Neural stem cells neuroprotection by simvastatin via autophagy induction and apoptosis inhibition.

OBJECTIVE

This study was conducted to investigate the effects of Simvastatin (SIM), a member of statin family, on the cellular antioxidant system, autophagy and apoptosis in NSCs exposed to hydrogen peroxide.

BACKGROUND

Reduction in cellular oxidative stress increases the survival of neural stem cells (NSCs) after transplantation into the damaged area of the affected central nervous system.

MATERIAL AND METHODS

NSCs derived from bone marrow stromal cells (BMSCs) were exposed to H2O2 (100 μM) for 48 hours after pretreatment with SIM (2 μM).

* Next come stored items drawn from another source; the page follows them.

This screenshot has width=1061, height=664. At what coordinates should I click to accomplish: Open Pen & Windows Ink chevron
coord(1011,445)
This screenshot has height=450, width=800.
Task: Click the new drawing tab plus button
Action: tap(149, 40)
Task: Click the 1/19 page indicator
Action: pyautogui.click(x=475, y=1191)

Next, the expressions of the master antioxidant transcription factor, Nrf2/nuclear factor erythroid 2 (NFE2)-related factor 2, autophagy-related proteins (microtubule-associated proteins 1A/1B light chain 3B known as LC3I and LC3II and also p62/Sequestosome), and apoptosis (Bcl-2/ B-cell lymphoma 2 and Bax/BCL2 associated X protein) were analyzed.

RESULTS

SIM caused Nrf2 over-activation (more localizations in the cellular nucleus), reduction in reactive oxygen species (ROS), induction of autophagy (decrease in p62 expression and increase in LC3II/LC3I ratio) and inhibition of apoptosis (decrease in Bax protein and increase in Bcl-2) in NSCs exposed to H2O2-induced oxidative stress, thereby prolonging the cell viability within 48 hours at low concentration (2 μM).

CONCLUSION

SIM protects NSCs against H2O2-induced apoptosis in a pleiotropic signaling manner (Fig. 7, Ref. 35).